There was no murmur of sympathy. All listened with stolid curiosity, except Cynthia, who was leaning against the open door. The tears forced their way, and silently flowed, unheeded, down her cheeks. She fixed her brown eyes upon the man as he went on : —

“ But when they struck the railroad, an’ the critter seen the iron engine ez runs by steam, like I war a-tellin’ ye about, he jes’ stood rooted ter the spot in amaze; they could sca’cely git him budged away from thar. They ’lowed they hed never seen sech joy ez when he war travelin’ on the steam-kyars ahint it. When they went a-skeetin’ along ez fast an’ ez steady ez a turkeybuzzard kin fly, ’Vander would jes’ look fust at one o’ the gyards an’ then at t’other, a-smilin’ an’ tickled nearly out ’n his senses. An’ wunst he said, ‘ Ef this ain’t the glory o’ God revealed in the work o’ man, what is ? ’ The gyards ’lowed he acted so cur’ous they would hev b’lieved he war a plumb ijit, ef it hed n’t a-been fur what happened arterward at the Pen.”

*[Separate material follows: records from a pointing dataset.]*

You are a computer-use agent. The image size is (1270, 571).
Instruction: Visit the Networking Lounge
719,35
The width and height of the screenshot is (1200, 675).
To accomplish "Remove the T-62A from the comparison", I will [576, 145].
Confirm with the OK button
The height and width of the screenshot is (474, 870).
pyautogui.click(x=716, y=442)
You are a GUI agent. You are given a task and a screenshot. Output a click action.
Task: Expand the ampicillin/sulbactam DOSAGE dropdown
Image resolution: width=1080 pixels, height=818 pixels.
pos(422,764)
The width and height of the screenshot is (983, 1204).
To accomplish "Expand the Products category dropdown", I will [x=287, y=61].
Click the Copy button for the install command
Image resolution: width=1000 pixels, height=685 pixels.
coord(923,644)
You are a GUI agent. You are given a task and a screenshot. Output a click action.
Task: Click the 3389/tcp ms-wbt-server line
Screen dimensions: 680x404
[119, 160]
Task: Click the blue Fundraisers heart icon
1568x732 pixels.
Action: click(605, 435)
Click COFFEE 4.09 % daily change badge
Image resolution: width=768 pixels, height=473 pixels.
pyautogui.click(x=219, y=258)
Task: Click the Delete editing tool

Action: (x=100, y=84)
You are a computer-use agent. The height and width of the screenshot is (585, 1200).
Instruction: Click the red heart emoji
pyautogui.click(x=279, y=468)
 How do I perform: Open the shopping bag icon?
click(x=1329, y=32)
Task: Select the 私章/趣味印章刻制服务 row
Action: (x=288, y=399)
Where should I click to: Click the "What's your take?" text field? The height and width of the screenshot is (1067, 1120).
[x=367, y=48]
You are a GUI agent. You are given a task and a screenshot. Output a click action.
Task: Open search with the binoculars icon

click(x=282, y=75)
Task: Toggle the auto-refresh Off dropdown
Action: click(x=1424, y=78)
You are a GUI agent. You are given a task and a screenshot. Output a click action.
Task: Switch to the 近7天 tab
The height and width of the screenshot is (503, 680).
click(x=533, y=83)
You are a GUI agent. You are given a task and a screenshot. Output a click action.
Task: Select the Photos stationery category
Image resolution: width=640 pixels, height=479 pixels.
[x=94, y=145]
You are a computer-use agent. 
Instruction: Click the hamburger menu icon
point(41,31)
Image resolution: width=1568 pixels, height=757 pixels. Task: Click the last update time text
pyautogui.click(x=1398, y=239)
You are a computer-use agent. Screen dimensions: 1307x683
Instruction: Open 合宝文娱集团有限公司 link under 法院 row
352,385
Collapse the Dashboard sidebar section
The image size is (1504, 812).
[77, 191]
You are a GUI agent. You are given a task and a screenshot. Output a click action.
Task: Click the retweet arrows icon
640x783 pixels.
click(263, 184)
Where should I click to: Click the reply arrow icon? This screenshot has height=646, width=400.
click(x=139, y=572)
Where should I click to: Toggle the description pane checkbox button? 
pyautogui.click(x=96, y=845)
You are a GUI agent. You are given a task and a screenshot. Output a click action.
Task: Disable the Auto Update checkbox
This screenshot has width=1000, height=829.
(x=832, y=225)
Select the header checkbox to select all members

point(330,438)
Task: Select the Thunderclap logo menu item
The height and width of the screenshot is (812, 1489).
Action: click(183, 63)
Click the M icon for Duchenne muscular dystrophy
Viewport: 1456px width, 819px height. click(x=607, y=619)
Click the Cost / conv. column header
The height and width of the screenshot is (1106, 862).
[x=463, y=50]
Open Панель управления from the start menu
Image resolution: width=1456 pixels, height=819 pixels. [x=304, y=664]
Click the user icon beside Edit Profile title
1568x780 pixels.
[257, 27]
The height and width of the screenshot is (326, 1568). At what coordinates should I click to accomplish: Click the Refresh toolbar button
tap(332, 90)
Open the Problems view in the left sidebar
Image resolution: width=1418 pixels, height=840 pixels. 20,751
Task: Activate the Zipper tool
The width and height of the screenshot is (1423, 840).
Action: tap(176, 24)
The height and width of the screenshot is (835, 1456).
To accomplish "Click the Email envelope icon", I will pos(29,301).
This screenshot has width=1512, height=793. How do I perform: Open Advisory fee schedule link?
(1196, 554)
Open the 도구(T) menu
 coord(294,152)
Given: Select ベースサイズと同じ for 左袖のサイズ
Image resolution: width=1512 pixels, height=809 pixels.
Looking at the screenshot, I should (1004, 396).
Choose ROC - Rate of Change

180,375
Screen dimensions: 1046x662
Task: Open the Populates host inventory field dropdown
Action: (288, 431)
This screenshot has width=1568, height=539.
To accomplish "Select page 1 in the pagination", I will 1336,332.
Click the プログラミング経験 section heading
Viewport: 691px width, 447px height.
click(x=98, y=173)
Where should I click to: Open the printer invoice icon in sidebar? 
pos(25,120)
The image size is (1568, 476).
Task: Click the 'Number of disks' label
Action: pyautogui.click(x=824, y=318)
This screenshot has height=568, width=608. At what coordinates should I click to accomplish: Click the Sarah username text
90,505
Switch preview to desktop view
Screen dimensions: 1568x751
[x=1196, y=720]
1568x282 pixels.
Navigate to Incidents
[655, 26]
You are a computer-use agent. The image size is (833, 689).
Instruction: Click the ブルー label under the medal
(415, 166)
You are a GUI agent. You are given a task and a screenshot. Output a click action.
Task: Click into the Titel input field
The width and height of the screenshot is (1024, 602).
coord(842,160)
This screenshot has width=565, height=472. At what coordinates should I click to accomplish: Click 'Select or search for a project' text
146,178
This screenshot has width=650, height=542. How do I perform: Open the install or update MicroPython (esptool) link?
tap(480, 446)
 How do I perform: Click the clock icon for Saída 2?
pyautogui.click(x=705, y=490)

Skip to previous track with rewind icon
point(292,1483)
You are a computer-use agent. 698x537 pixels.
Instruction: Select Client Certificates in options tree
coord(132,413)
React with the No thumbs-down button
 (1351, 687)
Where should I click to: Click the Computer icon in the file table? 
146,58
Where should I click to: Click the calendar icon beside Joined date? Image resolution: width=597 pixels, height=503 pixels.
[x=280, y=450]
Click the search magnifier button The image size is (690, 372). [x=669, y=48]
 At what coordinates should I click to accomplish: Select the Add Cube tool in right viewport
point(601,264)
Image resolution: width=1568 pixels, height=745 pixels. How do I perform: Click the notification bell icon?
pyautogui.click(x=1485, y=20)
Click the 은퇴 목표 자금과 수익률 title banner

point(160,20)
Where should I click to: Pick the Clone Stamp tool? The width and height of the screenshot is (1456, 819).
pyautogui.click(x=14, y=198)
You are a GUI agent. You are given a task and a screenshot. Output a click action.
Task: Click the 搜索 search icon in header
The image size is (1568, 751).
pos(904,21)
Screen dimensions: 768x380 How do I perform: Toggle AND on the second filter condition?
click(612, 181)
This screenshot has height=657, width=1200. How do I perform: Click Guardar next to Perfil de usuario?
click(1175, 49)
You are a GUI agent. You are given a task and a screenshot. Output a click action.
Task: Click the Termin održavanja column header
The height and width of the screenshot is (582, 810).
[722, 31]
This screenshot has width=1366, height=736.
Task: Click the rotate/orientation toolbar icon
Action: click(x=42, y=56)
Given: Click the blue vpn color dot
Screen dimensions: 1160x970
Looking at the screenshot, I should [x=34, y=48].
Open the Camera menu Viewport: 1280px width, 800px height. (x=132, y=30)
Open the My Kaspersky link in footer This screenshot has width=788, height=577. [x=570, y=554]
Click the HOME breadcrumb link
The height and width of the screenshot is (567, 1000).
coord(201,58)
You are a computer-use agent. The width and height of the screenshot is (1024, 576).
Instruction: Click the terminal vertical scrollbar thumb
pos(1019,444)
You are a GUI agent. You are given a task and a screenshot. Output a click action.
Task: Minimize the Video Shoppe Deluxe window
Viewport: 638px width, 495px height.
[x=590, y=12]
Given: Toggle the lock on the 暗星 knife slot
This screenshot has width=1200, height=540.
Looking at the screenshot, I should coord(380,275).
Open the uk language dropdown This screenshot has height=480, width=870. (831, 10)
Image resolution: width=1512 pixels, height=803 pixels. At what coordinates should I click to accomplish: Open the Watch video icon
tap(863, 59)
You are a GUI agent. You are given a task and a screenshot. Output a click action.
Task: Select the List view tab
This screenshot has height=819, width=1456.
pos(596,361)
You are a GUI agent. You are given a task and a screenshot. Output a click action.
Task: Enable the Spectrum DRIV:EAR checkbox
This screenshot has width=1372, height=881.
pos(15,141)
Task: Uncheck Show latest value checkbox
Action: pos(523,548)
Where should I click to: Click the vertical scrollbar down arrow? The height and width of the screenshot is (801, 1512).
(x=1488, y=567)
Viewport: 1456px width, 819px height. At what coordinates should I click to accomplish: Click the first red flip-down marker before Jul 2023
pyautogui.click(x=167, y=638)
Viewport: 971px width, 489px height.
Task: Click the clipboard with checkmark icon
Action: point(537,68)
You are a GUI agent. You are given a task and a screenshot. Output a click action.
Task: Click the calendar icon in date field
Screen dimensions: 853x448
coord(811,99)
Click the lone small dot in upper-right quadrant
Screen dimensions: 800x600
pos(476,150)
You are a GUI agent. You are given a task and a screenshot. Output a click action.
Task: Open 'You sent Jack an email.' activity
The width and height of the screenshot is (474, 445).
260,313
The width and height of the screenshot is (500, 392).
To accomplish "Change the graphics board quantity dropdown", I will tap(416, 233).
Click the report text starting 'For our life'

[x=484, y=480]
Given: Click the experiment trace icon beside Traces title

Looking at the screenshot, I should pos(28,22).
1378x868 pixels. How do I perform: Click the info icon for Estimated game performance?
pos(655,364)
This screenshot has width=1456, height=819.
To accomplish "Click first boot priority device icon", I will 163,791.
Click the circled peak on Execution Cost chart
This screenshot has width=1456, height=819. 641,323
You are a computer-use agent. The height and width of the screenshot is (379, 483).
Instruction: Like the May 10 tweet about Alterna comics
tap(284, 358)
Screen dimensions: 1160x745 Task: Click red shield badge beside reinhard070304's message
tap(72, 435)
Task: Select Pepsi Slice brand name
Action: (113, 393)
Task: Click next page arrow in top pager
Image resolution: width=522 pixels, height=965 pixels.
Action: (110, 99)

“ Waal, what war it ez happened at the Pen ? ” demanded Pete Blenkins. His red face, suffused with the glow of the smouldering forge-fire, was a little wistful, as if he grudged his quondam striker these unique sensations.

“ They put him right inter the forge at the Pen, an’ he tuk ter the work like a pig ter carrots.” The ex-convict paused for a moment, and cast his eye disparagingly about the primitive smithy. “ They do a power o’ work thar, Pete, ez you-uns never drempt of.”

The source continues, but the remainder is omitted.